Chapter 1 The Whole Game

This chapter will give you a quick and (I hope) complete overview of what you can do with hordes. This chapter is supposed to be an introduction and won’t go into details on all the functions. Please refer to further chapters if you want to know more!

1.1 hordes_init

The library() and mlibrary() functions will be talking to RServe through node-rio. You can either launch Rserve by hand, or from Node by calling hordes_init() at the top of your script if you want to lauch it.

You can serve several instances of RServe, by calling hordes_init(port = XXX) where XXX is a port. That also mean that you can open and call several instances of RServe using a Node load balancer.

1.2 library

The library function from hordes takes as input an installed R package and returns an object with all the functions from that package as methods.

**Note that every function returns a promise,

This means that:

  • R fun output should be handled with then/catch or async/await
  • All function will return as an array of strings, unless you specify capture_output = false, then you rely on node-rio to do the conversion.
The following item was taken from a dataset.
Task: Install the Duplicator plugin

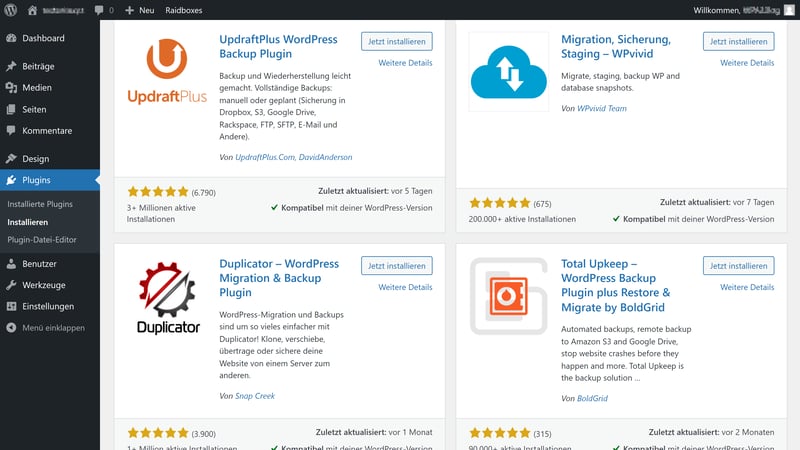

This solution might make things faster if you’re concerned about very high scalability.
  • If you return a data format that is not to be treated as a string (JSON, number…)… you’ll have to transform the data to a JavaScript compatible format.

For example, here is how to run a lm from Node.

// Here, we suppose you already have Rserve running in the background on port 6311
const {library} = require('hordes');
const stats = library(package = "stats");

stats.lm("Sepal.Length ~ Sepal.Width, data = iris")
    .then((e) => console.log(e.join("\n")))
    .catch((err) => console.error(err))

Will output to the console:

Call:
stats::lm(formula = Sepal.Length ~ Sepal.Width, data = iris)

Coefficients:
(Intercept)  Sepal.Width  
     6.5262      -0.2234  

The rest of this guide will use async/await

const { library } = require('hordes');
const stats = library("stats");

(async() => {
// Launching RServe from Node
    await hordes_init();
    try {
        const a = await stats.lm("Sepal.Length ~ Sepal.Width, data = iris")
        console.log(a)
    } catch (e) {
        console.log(e)
    }

    try {
        const a = stats.lm("Sepal.Length ~ Sepal.Width, data = iris")
        const b = stats.lm("Sepal.Length ~ Petal.Width, data = iris")
        const ab = await Promise.all([a, b])
        console.log(ab[0])
        console.log(ab[1])
    } catch (e) {
        console.log(e)
    }
})();
Call:
stats::lm(formula = Sepal.Length ~ Sepal.Width, data = iris)

Coefficients:
(Intercept)  Sepal.Width  
     6.5262      -0.2234  



Call:
stats::lm(formula = Sepal.Length ~ Sepal.Width, data = iris)

Coefficients:
(Intercept)  Sepal.Width  
     6.5262      -0.2234  



Call:
stats::lm(formula = Sepal.Length ~ Petal.Width, data = iris)

Coefficients:
(Intercept)  Petal.Width  
     4.7776       0.8886 

1.3 mlibrary

mlibrary does the same job as library except the functions are natively memoized.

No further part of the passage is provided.